Fig. 4. Ancestry versus geography.

Continental patterns of ancestry components in cultivated (a) and wild (b) grapevines and nationwide patterns of wine grape ancestry in the top five wine–producing countries in Europe (c, d). Colors represent W2 ancestry (blue), C1 ancestry (orange), C2 ancestry (gray), and W1 ancestry (yellow). Each ancestry component is plotted separately (a, b). Intensity of the main ancestry component is plotted (c). Overlay of all ancestry components is plotted (d). The collection site of wild accessions is indicated by black dots (b). The most representative site of cultivation of each variety is indicate by black dots (c, d). Abbreviations of top wine-producing countries: Italy IT, France FR, Spain ES, Germany DE, Portugal PT. Source data are provided as a Source Data file.

Fig. 5. Selective sweep on chromosome 17 and allele specific expression (ASE) of the LRR–receptor kinase VIT_217s0000g05570.
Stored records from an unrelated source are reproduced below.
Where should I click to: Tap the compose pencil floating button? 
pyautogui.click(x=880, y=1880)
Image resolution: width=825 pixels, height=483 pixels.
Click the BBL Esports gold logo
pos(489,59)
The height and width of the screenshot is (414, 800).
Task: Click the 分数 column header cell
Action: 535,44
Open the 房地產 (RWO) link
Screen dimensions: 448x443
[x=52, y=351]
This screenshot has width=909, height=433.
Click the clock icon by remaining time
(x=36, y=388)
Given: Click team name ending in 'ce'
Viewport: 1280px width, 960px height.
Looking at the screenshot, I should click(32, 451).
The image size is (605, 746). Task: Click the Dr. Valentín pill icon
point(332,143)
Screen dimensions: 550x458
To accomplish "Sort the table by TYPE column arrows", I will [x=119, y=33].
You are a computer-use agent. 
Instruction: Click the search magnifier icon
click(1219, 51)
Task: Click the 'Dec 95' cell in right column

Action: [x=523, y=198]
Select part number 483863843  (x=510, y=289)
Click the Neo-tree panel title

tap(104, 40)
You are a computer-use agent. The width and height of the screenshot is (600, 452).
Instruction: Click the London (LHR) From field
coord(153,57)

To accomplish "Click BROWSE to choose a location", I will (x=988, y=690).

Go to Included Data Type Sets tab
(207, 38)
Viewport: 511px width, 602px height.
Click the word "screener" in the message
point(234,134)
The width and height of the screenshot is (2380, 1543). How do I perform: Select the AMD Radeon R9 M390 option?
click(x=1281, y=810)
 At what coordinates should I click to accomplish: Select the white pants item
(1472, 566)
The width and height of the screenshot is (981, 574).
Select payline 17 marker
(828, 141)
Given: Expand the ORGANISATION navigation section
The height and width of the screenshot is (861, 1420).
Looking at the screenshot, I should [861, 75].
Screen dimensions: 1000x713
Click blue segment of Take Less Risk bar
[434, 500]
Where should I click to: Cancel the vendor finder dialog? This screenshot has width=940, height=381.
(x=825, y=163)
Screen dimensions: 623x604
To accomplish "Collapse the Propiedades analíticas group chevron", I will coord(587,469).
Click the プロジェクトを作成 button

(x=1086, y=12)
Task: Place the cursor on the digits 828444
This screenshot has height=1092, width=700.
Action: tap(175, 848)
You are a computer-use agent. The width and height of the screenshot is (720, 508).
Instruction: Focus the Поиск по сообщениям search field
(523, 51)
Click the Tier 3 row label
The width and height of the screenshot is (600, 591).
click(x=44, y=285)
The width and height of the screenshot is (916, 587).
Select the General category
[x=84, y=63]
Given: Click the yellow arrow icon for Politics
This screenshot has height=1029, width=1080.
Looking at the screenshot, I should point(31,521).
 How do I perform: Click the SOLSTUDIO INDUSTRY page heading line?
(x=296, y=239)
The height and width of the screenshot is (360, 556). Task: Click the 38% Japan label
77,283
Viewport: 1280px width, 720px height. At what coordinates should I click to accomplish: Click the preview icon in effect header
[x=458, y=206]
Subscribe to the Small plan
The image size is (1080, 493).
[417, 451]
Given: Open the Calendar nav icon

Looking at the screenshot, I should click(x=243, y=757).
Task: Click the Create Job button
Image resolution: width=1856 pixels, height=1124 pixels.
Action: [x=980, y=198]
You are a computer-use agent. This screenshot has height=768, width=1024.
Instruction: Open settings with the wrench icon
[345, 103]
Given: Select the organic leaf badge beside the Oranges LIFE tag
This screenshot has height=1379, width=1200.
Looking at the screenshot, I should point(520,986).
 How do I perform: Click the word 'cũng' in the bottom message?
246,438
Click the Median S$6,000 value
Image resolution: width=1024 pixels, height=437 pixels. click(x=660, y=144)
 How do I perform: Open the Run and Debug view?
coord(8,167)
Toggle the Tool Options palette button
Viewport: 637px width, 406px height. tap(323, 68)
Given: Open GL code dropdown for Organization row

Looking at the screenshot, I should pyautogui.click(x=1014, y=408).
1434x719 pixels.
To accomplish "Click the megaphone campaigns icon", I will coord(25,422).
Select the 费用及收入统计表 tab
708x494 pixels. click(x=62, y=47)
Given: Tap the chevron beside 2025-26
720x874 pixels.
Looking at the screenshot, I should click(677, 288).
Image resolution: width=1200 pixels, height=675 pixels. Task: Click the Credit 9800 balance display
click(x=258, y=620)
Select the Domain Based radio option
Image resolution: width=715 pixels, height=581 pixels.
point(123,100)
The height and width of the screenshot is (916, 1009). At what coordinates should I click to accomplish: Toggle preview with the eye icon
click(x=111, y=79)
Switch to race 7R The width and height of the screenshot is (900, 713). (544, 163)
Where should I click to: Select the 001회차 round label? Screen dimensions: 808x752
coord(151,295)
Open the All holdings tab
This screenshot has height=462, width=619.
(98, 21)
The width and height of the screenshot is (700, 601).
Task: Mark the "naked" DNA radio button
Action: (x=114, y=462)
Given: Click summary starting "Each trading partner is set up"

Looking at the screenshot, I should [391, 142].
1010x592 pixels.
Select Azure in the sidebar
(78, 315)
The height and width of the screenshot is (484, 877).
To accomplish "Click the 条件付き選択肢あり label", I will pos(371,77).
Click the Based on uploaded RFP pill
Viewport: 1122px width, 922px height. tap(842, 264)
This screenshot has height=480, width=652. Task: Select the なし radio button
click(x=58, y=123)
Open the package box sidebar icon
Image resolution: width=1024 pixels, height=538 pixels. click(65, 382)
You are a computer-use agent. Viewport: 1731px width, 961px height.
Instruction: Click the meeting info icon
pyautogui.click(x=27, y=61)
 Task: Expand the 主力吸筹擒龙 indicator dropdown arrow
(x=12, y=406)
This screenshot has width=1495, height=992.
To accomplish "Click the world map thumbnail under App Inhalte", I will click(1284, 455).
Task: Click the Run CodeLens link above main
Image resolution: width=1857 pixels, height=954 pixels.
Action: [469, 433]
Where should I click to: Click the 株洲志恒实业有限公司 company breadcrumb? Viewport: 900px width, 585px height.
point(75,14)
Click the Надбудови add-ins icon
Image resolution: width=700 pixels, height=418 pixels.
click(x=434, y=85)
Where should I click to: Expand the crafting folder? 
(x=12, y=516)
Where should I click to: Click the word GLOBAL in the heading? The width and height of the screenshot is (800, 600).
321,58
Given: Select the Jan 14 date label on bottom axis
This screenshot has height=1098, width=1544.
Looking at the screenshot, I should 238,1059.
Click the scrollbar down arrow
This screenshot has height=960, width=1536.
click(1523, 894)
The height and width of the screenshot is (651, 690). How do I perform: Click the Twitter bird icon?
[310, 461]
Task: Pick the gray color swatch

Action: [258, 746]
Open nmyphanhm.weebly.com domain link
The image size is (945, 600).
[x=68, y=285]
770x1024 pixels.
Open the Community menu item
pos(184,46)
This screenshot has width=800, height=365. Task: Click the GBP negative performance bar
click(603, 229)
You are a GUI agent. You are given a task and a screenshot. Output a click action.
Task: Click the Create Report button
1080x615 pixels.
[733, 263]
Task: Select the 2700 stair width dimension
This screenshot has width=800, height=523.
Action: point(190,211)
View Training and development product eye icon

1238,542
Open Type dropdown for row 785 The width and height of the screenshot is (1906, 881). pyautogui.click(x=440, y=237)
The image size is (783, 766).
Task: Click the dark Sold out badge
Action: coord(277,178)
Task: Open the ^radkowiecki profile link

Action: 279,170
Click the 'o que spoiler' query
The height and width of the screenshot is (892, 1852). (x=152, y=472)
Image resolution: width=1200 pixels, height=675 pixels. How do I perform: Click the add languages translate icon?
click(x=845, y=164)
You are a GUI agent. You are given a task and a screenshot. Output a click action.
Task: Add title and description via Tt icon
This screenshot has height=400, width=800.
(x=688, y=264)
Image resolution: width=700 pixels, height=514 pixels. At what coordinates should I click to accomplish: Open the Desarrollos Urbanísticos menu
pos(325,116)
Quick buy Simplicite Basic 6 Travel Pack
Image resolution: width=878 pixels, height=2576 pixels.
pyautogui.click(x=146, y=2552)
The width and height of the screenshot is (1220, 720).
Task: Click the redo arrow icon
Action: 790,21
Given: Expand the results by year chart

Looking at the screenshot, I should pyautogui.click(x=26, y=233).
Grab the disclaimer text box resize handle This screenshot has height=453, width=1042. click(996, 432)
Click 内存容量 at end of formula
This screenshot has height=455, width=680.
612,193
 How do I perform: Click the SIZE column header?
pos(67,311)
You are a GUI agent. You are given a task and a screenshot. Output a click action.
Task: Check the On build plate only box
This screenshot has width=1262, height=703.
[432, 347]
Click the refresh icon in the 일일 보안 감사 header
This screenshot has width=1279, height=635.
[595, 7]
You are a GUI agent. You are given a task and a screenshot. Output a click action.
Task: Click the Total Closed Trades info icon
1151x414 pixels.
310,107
a Chromosomal plot of haplotype diversity. Haplotype diversity was calculated in blocks of five consecutive variant sites and plotted as the average of 50 consecutive blocks (blue dots) and a cubic smoothing spline (black line). The scale indicates Mb. The yellow background indicate the interval magnified in b. b V2.1 gene models (exons in blue), manually curated gene predictions (green) in the isopiperitenol/carveol dehydrogenase gene cluster (gene IDs 7 → 11), annotated transposable elements (light gray). c Frequency of 19 haplotypes shown in Supplementary Fig. 38 in 196 grapevine accessions. d Genotype frequency in 121 cultivated varieties. e VIT_217s0000g05570 (gene 6 in b) gene phylogeny. Numbers indicate the proportion of bootstrap trees supporting that clade. f ASE of the LRR–receptor kinase VIT_217s0000g05570 alleles in representative varieties of 15 haplotypic combinations, in softening berries (lower panel) and leaves (upper panel). The asterisks indicate statistically significant ASE levels (p-value <0.05) according to a Stouffer’s meta-analysis with weight and direction effect using n = 2 biologically independent samples. Cumulative expression is reported for each haplotypic combination lacking exonic SNPs in VIT_217s0000g05570 (H1-A/H1-G, H1-A/H10, H1-A/AX) and for a control variety homozygous for the H1-A haplotype. Gene expression for three haplotype combinations (H1-A/H10, H1-A/H6, H1-A/H4) was quantified in leaves of three different representative varieties (Tschvediansis Tetra, Picolit, Lambrusco Grasparossa) with the same genotype with respect to those used for berry gene expression. Source data of gene expression are provided as a Source Data file.

Fig. 6. Association analysis between SNPs and seed-to-berry ratio at the onset of berry ripening.

a Association between a A → T mutation in the VIT_217s0000g05570 gene, which recapitulate the increase in berry–specific expression of the kinase, and seed-to-berry ratio in hard berries prior to softening, soft berries collected over the same bunch and their average (as a proxy for the end of the first phase of berry growth). Box-plots show 88 accessions (green dots) sorted by their genotype at the SNP_chr17:6,079,793. Accessions with missing AA, AT, TT genotypes were classified based on their alternate/alternate, alternate/reference and reference/reference genotypes, respectively, at the variant sites chr17:6,080,166; 6,079,793; 6,080,193; 6,080,258; 6,080,447; 6,080,449, which are all in LD with chr17: 6,079,793 in the H1-A haplotype. b Variation in soluble solids concentration in the same berries and accessions as in a. Red dots indicate values in hard berries of sylvestris V395. Yellow dots indicate values in eastern feral grapes. Cyan dots indicate values in Berzamino and Gordin Verde. Boxes indicate the first and third quartiles, the horizontal line within the boxes indicates the median and the whiskers indicate ±1.5 × interquartile range. Source data are provided as a Source Data file.